Medientipps, Corona

13. April 2021

Südkurier: Hausärztechef im Südwesten kritisiert Politik deutlich und hält Impfzentren bald für verzichtbar: „Die Patienten wollen zum Hausarzt“

13.04.2021 | Zum Interview auf suedkurier.de

Seit Ostern können sich die Menschen auch bei den Hausärzten impfen lassen – was gut funktioniert. Dass die Allgemeinärzte aber nur „lächerlich wenig Impfstoff“ zur Verfügung haben, sorgt für heftigen Unmut, wie der Chef des Hausärzteverbandes Baden-Württemberg, Berthold Dietsche, sagt. Er spricht darüber, warum Impfzentren bald nicht mehr gebraucht werden könnten, über unterschiedlich teure Impfungen und Impfgipfel ohne Hausarzt-Beteiligung.

 

Herr Dr. Dietsche, welche Bilanz ziehen die Hausärzte nach der ersten Impfwoche?

Wegen Ostermontag wurde der Impfstoff ja erst am Mittwoch geliefert, so dass die vergangene Woche eigentlich nur aus zwei Praxistagen bestand. Nach meinen Erkenntnissen war das Ergebnis hervorragend. Wir haben im Vergleich zur Vorwoche die doppelte Menge an Impfungen erreicht. Der organisatorische Aufwand mit dem Impfstoff von Biontech ist zwar erheblich, aber nach den mir vorliegenden Ergebnissen in den Praxen läuft es sehr gut.

 

Was sagen Ihre Patienten?

Die Patienten sind uns endlos dankbar. Jeder Hausarzt hat in seiner Praxis lange Wartelisten von Patienten, die sich in der Praxis impfen lassen wollen, die weder Lust haben, in der 116117-Warteschleife zu verhungern, noch irgendwelche kollabierenden Homepages zu besuchen. Wir kennen unsere Patienten, jeder hat seine interne Periodisierung, die natürlich an die Stiko (Ständige Impfkommission, Anm. d. Red.) angelehnt ist, und wir wissen, wer jetzt dringend eine Impfung braucht.

 

Wer einen Impftermin in einem Impfzentrum haben will, muss den steinigen Weg der Bürokratie gehen. Wie weiß der Patient, wann er beim Hausarzt an der Reihe ist?
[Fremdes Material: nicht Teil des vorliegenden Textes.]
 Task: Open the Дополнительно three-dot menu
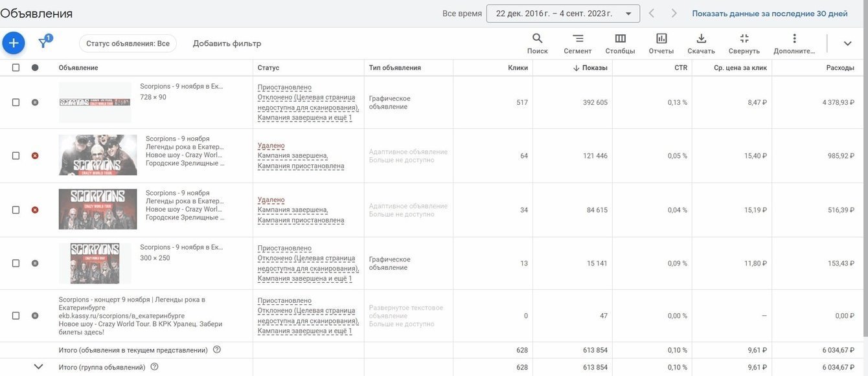coord(794,43)
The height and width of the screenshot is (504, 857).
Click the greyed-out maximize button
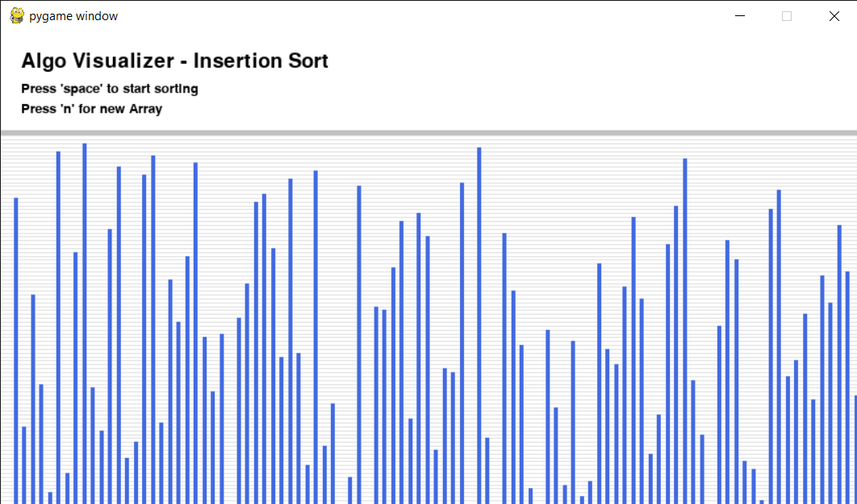tap(787, 16)
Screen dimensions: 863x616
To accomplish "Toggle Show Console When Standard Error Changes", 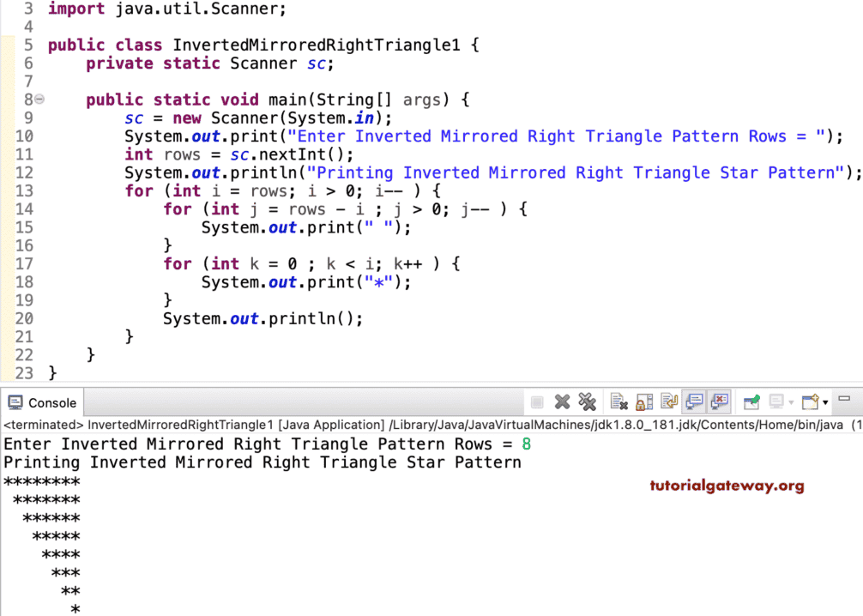I will pos(719,402).
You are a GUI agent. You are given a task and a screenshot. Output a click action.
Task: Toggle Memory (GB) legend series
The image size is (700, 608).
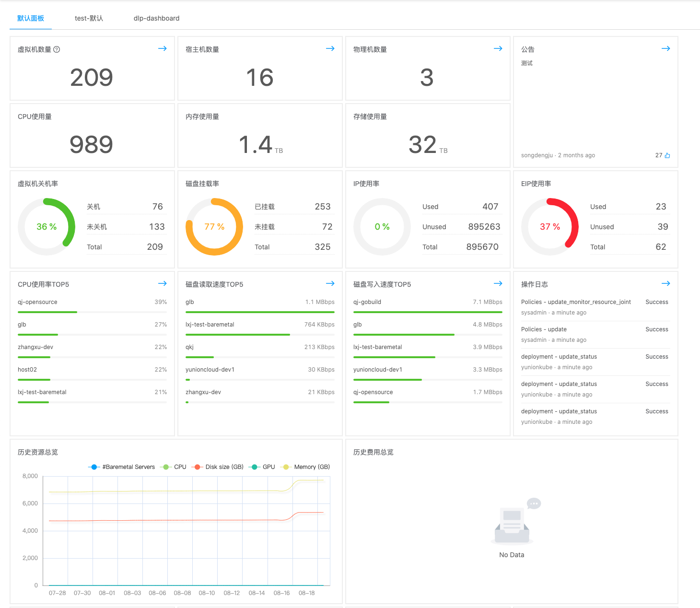coord(306,467)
Das handhaben die Kollegen unterschiedlich. Wir haben in unserer Praxis schon länger angekündigt, dass wir voraussichtlich impfen können. Und die Patienten, die geimpft werden wollen, tragen sich bei uns ein. Wir haben ja auch die Diagnosen und das Alter unserer Patienten. Wir gehen also diese Listen systematisch durch: die Über-80-Jährigen, dann die Über-70-Jährigen, die chronisch Kranken. Nehmen wir unsere Liste der chronisch Kranken. Aufgrund dessen weiß ich, wer in erster Linie geimpft werden muss.
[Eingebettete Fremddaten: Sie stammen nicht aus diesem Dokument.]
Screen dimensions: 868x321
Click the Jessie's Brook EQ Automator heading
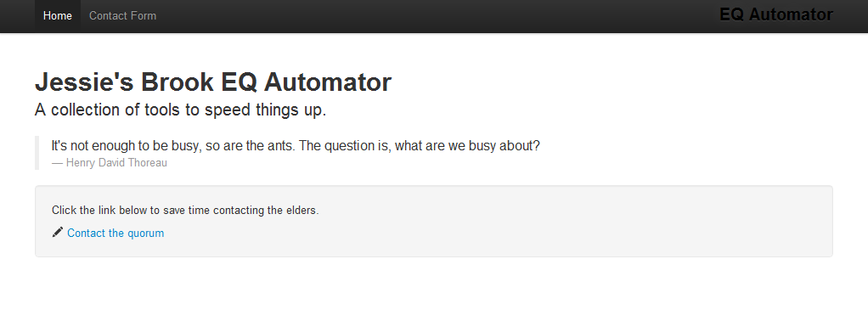click(213, 82)
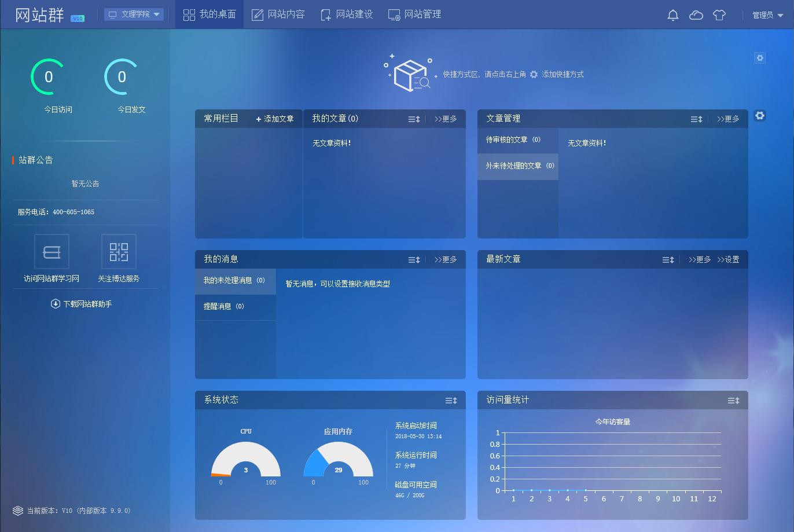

Wir haben kein Problem, Patienten zu suchen. Unser Problem ist es vielmehr, wie wir mit diesem lächerlich knappen Impfstoff den Bedarf decken können.

 

In der ersten Woche sollte jeder Hausarzt 20 bis 40 Dosen bekommen. Wie war das bei Ihnen?

Die Ansage war bisher 18 Dosen pro Woche und Arzt. Am letzten Wochenende kam die Ankündigung von Minister Spahn, das noch zu halbieren, um die Impfzentren mit Impfstoff entsprechend auszustatten. Dafür, muss ich sagen, fehlt uns jegliches Verständnis. Und nun kommt die Ankündigung, ab dem 19. April zur Hälfte Astrazeneca zu impfen.

Das wäre nach derzeitigem Stand ein großes Problem bei Patienten, die schon mit Biontech eine Erstimpfung hatten und in sechs Wochen eine Zweitimpfung brauchen. Es ist ja noch völlig ungeklärt, ob diese Patienten dann auch mit Astrazeneca geimpft werden können. Das ist für uns Hausärzte alles in allem schwer erträglich.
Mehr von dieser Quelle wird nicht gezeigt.